Community Mediation Windsor Essex will be a free service offered to people who want to avoid expensive litigation in the courts. “It’s here to assist two parties to resolve a conflict or disagreement,” said Joyce Zuk, executive director of Family Services Windsor-Essex and a part-time instructor at St. Clair. “Mediation is widely recognized as an effective alternative to resolving conflicts or disagreements without having to go through the legal or court process.”
Some examples of what the program seeks to mediate are: disagreements between neighbours, roommates or colleagues; issues between property owners and tenants; conflicts at school or a workplace; disputes between family members.

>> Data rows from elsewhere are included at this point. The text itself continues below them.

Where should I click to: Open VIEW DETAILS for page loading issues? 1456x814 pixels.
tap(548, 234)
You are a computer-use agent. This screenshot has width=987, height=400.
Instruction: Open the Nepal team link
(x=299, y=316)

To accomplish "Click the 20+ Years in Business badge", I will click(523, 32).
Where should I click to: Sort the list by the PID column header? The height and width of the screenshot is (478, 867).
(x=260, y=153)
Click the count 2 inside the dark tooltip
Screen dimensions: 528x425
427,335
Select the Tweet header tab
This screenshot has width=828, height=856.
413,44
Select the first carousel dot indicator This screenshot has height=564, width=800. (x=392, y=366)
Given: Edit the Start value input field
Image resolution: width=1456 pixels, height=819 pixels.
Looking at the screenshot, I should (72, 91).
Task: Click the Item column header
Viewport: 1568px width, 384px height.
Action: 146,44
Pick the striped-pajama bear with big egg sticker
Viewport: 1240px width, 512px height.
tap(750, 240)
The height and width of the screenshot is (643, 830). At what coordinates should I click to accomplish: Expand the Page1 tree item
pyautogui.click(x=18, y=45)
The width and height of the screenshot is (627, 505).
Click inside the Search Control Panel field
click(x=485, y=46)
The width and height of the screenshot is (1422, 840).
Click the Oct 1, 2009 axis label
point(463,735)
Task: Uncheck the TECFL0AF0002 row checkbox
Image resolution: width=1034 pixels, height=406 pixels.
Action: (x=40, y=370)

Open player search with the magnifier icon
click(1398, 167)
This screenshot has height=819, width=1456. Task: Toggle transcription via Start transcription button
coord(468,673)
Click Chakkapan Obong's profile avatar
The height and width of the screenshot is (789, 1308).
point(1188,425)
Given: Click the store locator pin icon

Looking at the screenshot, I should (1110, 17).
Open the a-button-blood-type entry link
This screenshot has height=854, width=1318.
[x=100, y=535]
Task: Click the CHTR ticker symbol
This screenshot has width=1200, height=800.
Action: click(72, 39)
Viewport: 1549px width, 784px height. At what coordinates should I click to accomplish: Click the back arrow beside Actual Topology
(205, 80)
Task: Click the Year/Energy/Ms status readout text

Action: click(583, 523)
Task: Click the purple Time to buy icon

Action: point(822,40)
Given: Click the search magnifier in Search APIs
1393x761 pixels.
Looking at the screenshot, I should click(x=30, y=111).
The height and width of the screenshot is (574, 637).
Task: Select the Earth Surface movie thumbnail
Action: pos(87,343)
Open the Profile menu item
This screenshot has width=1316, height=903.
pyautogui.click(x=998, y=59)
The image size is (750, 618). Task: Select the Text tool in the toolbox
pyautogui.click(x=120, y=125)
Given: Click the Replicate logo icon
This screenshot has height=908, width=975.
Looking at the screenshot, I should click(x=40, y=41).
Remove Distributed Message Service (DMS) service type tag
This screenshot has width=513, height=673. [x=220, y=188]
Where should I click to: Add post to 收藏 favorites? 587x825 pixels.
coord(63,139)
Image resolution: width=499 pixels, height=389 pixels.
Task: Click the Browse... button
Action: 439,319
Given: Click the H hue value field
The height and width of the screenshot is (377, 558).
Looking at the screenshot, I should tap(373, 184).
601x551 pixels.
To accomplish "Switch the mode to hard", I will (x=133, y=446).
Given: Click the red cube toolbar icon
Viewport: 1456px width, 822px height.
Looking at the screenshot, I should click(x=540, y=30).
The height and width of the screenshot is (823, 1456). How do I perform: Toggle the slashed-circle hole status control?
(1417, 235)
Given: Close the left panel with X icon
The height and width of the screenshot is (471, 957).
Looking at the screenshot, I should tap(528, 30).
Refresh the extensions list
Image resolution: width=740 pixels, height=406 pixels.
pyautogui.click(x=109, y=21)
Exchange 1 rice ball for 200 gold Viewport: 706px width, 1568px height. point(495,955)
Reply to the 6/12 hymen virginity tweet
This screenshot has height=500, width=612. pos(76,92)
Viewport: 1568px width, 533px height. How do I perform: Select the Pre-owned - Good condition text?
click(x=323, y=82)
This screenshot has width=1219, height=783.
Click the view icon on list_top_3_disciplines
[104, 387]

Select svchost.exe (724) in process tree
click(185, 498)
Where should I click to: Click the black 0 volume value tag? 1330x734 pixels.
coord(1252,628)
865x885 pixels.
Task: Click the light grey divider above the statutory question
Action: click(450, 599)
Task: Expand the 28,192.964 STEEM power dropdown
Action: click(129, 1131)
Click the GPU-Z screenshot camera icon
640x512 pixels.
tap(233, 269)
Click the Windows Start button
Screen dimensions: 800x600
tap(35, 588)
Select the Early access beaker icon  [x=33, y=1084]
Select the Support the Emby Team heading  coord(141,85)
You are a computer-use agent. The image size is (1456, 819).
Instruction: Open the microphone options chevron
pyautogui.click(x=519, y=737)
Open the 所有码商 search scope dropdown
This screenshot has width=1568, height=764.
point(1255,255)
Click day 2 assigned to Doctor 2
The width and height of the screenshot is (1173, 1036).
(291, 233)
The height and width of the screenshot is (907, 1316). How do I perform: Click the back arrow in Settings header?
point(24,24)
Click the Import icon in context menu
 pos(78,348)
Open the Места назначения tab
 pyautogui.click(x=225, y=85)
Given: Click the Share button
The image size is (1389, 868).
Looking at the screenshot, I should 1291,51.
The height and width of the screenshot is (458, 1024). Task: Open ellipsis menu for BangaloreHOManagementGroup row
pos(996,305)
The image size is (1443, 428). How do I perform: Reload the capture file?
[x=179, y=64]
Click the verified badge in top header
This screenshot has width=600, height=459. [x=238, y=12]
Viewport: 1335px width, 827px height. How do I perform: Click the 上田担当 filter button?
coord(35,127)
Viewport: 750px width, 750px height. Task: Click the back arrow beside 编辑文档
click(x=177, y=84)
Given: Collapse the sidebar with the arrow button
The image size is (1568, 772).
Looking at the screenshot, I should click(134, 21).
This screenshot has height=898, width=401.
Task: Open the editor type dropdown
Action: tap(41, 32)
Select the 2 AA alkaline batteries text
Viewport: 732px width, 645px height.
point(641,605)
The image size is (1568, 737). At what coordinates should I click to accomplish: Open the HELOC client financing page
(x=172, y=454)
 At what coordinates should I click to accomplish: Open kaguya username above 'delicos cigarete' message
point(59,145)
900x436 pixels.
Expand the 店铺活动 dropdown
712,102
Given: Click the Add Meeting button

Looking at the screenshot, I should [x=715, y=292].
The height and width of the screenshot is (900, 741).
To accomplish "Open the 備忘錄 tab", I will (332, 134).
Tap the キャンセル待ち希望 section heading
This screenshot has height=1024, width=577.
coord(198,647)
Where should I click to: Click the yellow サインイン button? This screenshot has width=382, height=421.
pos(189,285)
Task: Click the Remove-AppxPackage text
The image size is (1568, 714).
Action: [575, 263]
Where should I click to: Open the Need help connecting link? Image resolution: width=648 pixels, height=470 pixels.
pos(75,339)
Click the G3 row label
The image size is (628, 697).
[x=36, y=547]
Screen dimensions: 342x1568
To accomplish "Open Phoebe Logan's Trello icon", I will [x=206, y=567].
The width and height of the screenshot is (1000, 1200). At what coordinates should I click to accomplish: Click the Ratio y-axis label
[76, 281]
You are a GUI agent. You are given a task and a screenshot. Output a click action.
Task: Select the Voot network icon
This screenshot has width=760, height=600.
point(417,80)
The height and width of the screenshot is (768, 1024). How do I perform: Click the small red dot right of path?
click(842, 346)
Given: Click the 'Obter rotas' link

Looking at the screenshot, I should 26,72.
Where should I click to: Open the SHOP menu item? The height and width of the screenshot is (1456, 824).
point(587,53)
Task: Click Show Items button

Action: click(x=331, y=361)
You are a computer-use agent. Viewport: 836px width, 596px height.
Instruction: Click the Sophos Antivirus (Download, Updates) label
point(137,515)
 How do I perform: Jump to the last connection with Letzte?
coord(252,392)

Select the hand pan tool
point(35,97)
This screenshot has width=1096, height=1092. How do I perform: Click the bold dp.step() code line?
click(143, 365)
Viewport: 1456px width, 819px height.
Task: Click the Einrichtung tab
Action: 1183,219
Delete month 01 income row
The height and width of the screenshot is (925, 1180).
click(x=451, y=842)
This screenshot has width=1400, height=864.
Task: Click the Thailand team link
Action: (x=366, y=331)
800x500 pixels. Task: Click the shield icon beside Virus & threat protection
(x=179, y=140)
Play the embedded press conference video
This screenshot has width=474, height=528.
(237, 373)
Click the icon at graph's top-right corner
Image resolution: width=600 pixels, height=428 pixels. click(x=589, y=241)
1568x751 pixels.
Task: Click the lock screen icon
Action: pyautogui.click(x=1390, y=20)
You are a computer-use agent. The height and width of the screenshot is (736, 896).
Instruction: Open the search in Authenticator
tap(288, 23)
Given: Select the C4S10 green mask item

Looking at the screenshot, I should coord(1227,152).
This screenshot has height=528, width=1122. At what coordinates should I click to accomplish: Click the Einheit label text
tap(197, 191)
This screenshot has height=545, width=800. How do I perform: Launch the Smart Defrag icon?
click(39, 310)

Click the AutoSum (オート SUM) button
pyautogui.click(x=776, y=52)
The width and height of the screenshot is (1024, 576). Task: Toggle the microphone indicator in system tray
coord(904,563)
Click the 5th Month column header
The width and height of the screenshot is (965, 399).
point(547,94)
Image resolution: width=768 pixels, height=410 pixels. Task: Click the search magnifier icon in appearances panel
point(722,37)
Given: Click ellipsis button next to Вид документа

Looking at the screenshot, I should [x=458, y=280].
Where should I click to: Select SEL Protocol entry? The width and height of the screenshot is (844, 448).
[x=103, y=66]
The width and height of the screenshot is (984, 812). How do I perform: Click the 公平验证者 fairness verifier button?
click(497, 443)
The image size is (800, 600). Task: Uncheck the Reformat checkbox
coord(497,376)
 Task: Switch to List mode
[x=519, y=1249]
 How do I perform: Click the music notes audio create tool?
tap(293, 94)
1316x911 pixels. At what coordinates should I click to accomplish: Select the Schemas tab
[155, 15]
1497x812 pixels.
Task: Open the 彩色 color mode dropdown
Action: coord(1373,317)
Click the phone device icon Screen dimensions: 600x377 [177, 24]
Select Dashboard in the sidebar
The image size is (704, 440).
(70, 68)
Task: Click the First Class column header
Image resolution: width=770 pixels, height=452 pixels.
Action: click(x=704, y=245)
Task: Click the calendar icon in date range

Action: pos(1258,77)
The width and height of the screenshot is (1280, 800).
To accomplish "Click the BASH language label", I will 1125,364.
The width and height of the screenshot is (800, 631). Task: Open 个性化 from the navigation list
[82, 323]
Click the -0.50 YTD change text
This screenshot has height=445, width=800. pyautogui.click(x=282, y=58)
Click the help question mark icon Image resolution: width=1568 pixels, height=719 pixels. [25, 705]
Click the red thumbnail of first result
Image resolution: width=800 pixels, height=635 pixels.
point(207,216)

Zuk said St. Clair College faculty members will be integral to the program because they will provide mediation training and their expertise for the volunteer mediators. The students will help facilitate the mediation service by providing intake services, and they will also sit in on some of the mediation sessions as part of their hands-on work in the program, if both parties agree.
“Our agencies and the college have a long-standing relationship,” Zuk said. “We have jointly operated a forms completion service. This service has employed the students in the paralegal program at St. Clair College and provided the students with the practical learning opportunity.”
Randy Semeniuk, the chair of the School of Community Studies, said students will benefit from the partnership “because they will get real life experience helping out people in the community who need legal services and mediation.”
Elizabeth Strutt-MacLeod, coordinator of the Paralegal program and the new Social Justice and Legal Studies bachelor degree program, said the service will seek to have volunteer mediators who will offer their support to people wanting a resolution to their conflict outside of the court system. “You’re supposed to consider mediation before you start looking into going into litigation. So it’s a natural complement for the students of ours involved in the Paralegal program.”
At any given time, there are about 120 Paralegal students in first and second year, Strutt-MacLeod said. Students in the college’s new Social Justice and Legal Studies program, will also be brought in eventually to participate in the service as part of their studies.